Other initiatives in the VA pipeline include the Puppies Assisting Wounded Servicemembers (PAWS) Act, which would require that the VA offer $25,000 vouchers to veterans diagnosed as having PTSD. As it stands, the VA only financially backs service dogs for use related to mobility and physical needs, rather than mental needs.
The bill was introduced last summer by Rep. John Rutherford, R-Fla., but is yet to reach the House floor.
Last year, the VA also kicked off an outreach suicide prevention program in rural regions, having determined that suicide rates were heightened among those in more isolated pockets of the country.
According to Shulkin, the key lies in a hybrid partnership between the public and private sectors, and in making better use of the money available.

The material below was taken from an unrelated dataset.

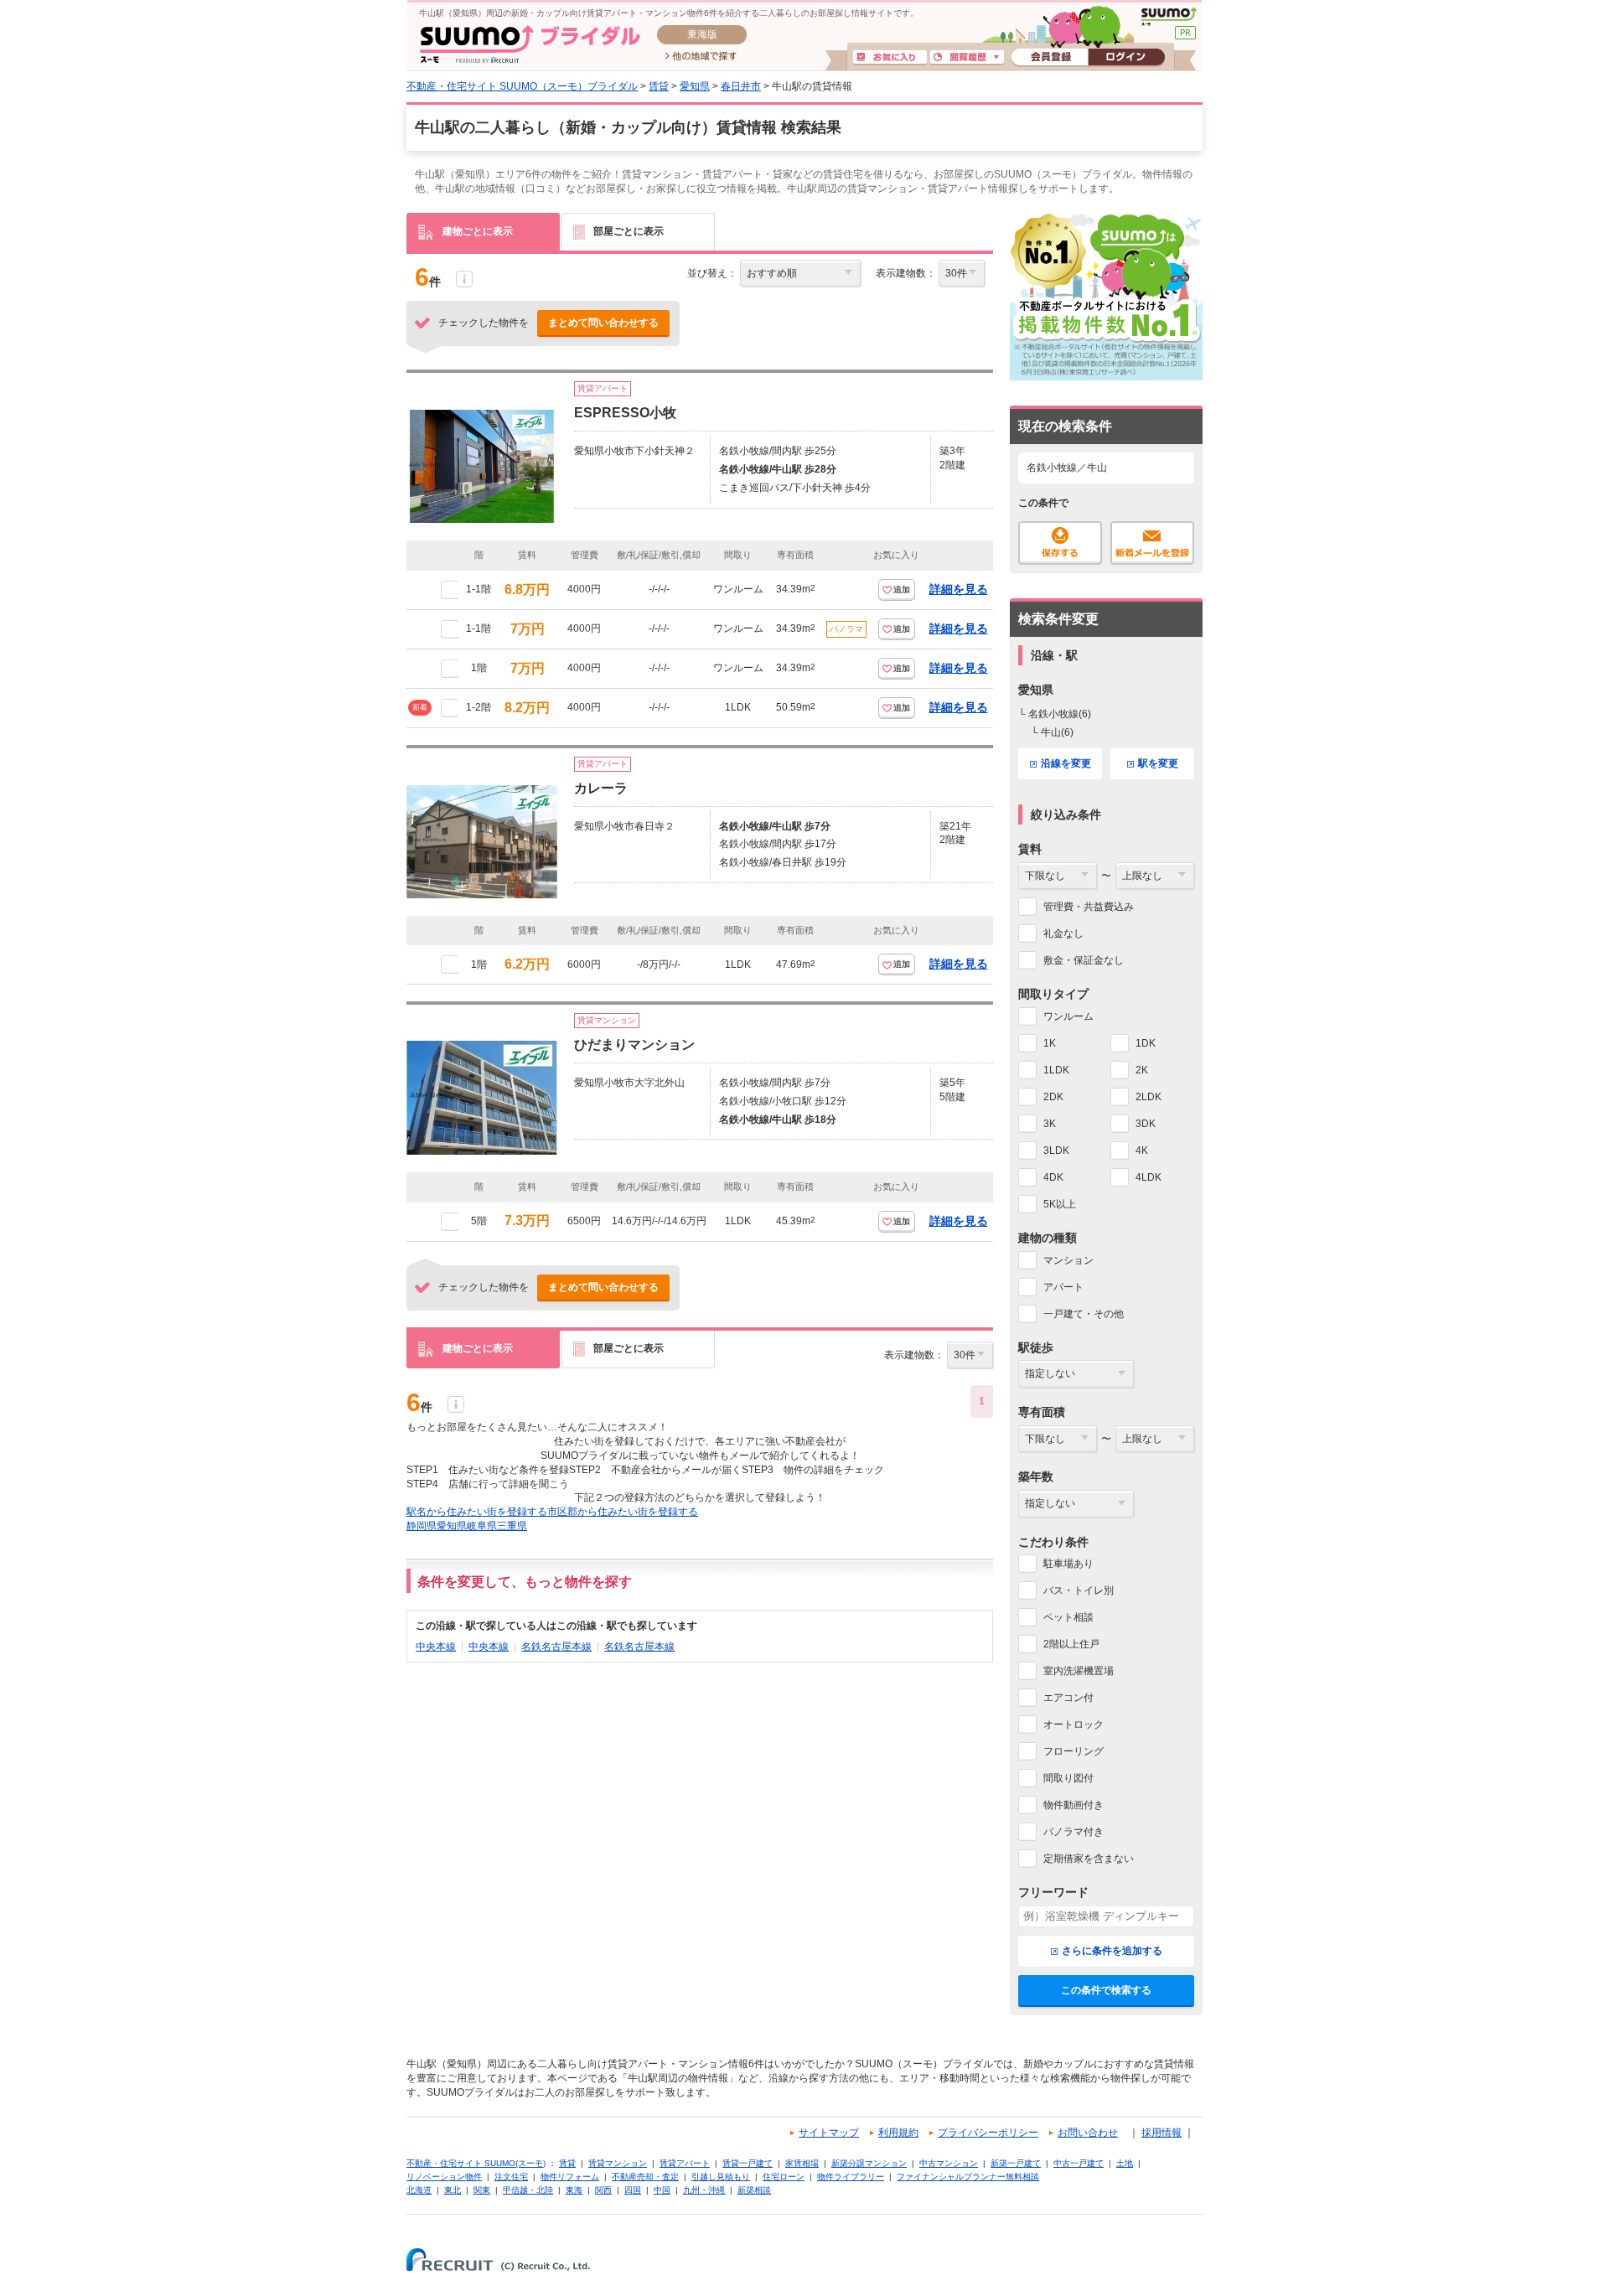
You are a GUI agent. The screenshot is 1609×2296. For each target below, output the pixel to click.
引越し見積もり (720, 2176)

“When you look back at the problems of the VA, many have been systematic and span decades. It’s a system that needs to be updated and modernized. It needs to do things like embrace technology and give nurses more practical authority,” he underscored. “It’s not about just throwing more money at it. I have never felt that the VA suffered from a lack of financial support, but it needs to be internally evaluated in creating a better system of care.”
Voss, who co-authored “Where War Ends” with his sister Rebecca, also highlighted the importance of giving families a “peek behind the curtain” in the hopes that loved ones can ascertain a richer understanding of the moral traumas suffered by veterans.
“For our family, the writing was healing — talking about the sorrow and shame and survivor’s guilt,” Rebecca added. “We need to all understand what war does to people. If we don’t understand, we aren’t understanding the real costs of sending our children into battle.”